What Does MOLST Stand For in End-of-Life Care?

The acronym MOLST stands for Medical Orders for Life-Sustaining Treatment, a specific type of advance care planning document. This form translates an individual’s end-of-life preferences into immediate, actionable medical orders. Its primary purpose is to ensure a patient’s wishes are consistently honored across various healthcare settings, including hospitals, nursing homes, and the community. MOLST is generally intended for patients with serious illness or advanced frailty, where death within the next year is not unexpected.

Translating Wishes into Actionable Medical Orders

The MOLST form functions as a set of doctor’s orders, similar to a prescription, that healthcare professionals must follow immediately. This is a significant distinction from general statements of intent, as it carries the full authority of a medical directive. The form must be signed by a licensed physician, nurse practitioner, or physician assistant, confirming that the orders are based on a shared, informed decision-making process between the patient and the clinician.

The document details specific choices for multiple categories of life-sustaining treatments. These choices include whether to attempt Cardiopulmonary Resuscitation (CPR) if the patient’s heart or breathing stops. It also addresses instructions for mechanical ventilation, which involves a machine breathing for the patient, and whether to use a Do Not Intubate (DNI) order.

Beyond resuscitation and ventilation, the MOLST form guides decisions on the use of artificial nutrition and hydration, such as feeding tubes and intravenous fluids. It also covers preferences for the use of antibiotics, blood transfusions, dialysis, and the overall level of treatment desired, ranging from full treatment to comfort measures only. Since the form is a medical order, it is transferable, ensuring continuity of care that aligns with the patient’s goals regardless of where they receive treatment.

How MOLST Differs from Health Care Proxies and Living Wills

MOLST, a Health Care Proxy, and a Living Will are all tools for advance care planning, but they serve different roles. A Health Care Proxy designates a specific person (an agent or surrogate) to make medical decisions on the patient’s behalf if they lose capacity. This document focuses on who makes the decision when the patient cannot.

A Living Will is a legal document that outlines a patient’s general wishes regarding life-sustaining treatments, typically when facing a terminal condition or persistent vegetative state. While it provides guidance, it often requires interpretation by the healthcare agent or medical team and is not a direct medical order.

The MOLST form is a physician-signed medical order that is immediately executable and does not require a determination that the patient has lost decision-making capacity. It is more specific and actionable than the general instructions found in a Living Will, and must be followed by all healthcare providers, including Emergency Medical Services (EMS) personnel. The MOLST complements these other documents by translating the general intent of a Living Will into concrete medical instructions.

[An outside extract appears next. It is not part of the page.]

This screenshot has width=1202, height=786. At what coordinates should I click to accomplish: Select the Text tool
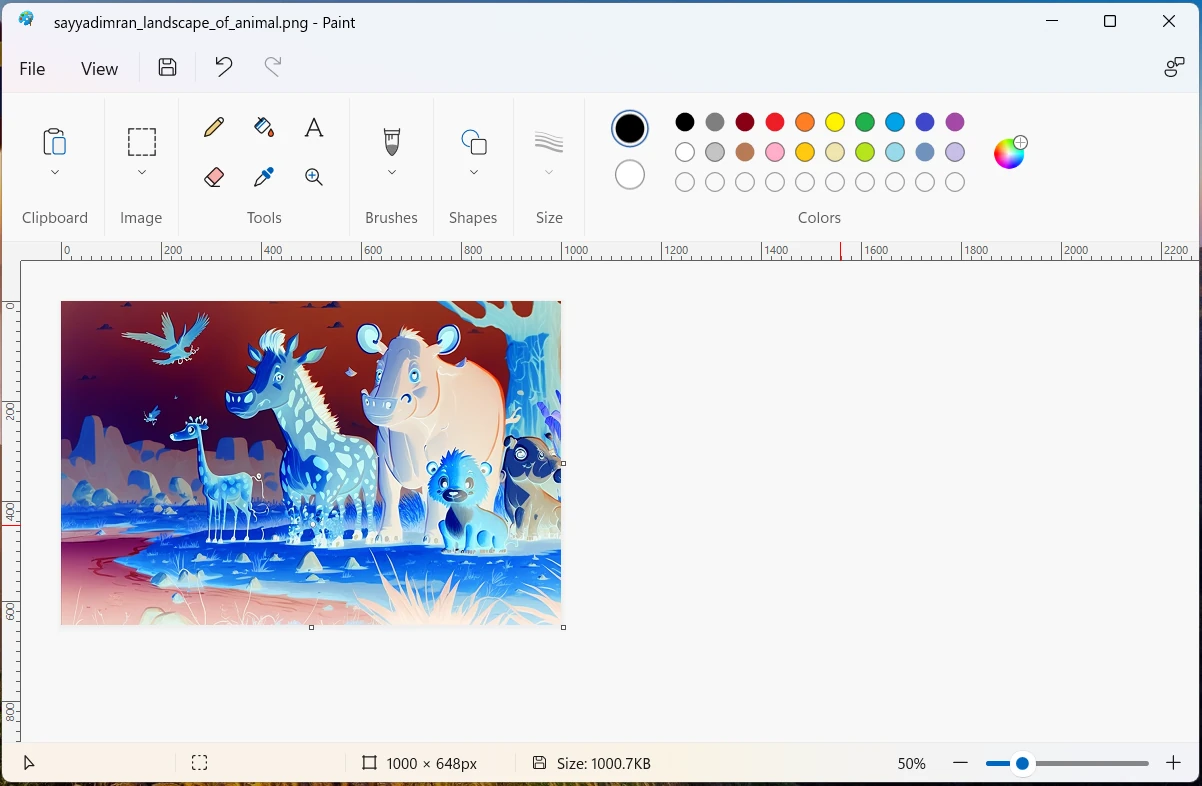(x=313, y=127)
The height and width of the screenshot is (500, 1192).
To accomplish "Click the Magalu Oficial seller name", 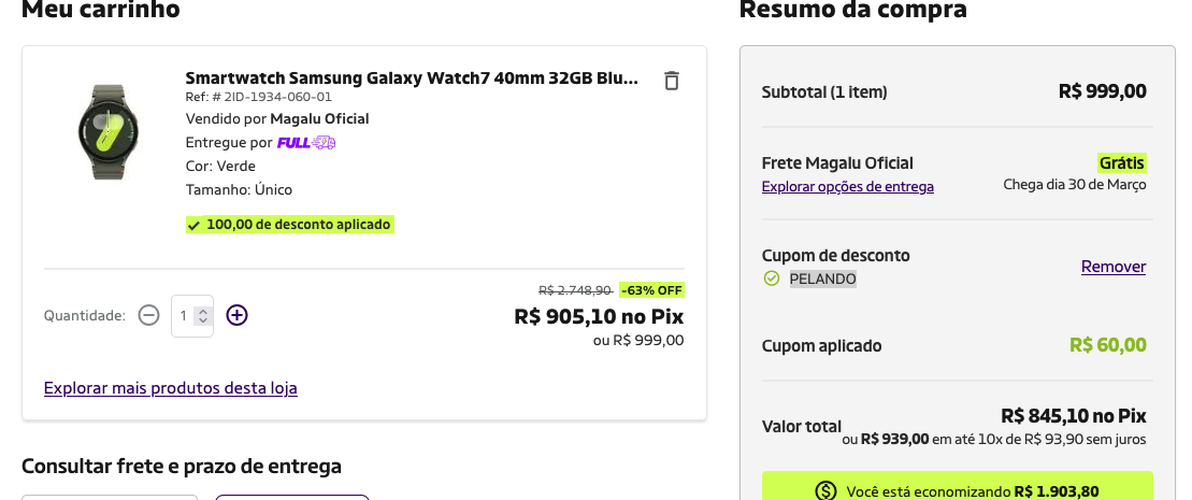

The Practical Steps of Completing the Form

Establishing a valid MOLST form begins with a mandatory, in-depth conversation between the patient (or their designated decision-maker) and a qualified healthcare professional. This discussion is essential for defining the patient’s goals for care, reviewing their prognosis, and ensuring the patient understands the potential benefits and burdens of each treatment option. The conversation must result in shared, informed medical decision-making documented in the patient’s medical record.

For the form to be legally valid, it requires the signature of the patient or their authorized surrogate and a licensed physician, nurse practitioner, or physician assistant. In many states, the form is printed on a distinct, bright pink paper to ensure it is immediately noticeable in an emergency situation. The physical form must be kept with the patient, often in an easily accessible location like on the refrigerator door, and must travel with them between different care settings.

The MOLST is not a permanent document, and it must be reviewed periodically, especially if the patient experiences a major change in health status, moves to a new care setting, or changes their mind about treatment. If preferences change, the current form is voided, and a new one is completed to reflect the updated medical orders. This review process ensures the medical orders remain consistent with the patient’s current condition and values.

Variations in Terminology and State Validity

MOLST is a regional name for a program that is part of a larger national movement called the Physician Orders for Life-Sustaining Treatment (POLST) Paradigm. Because each state develops its own specific program, the name and implementation details vary widely. States may use names like POLST, POST (Physician Orders for Scope of Treatment), or COLST (Clinician Orders for Life-Sustaining Treatment).

Different program names and forms highlight that the document’s portability and legal status can be inconsistent when crossing state lines. While the underlying goal is the same—to provide portable medical orders—a form valid in one state may not be immediately recognized or honored as a medical order in another. The National POLST Paradigm Task Force works toward standardization, but legal and logistical barriers mean that a truly national, uniform form does not yet exist.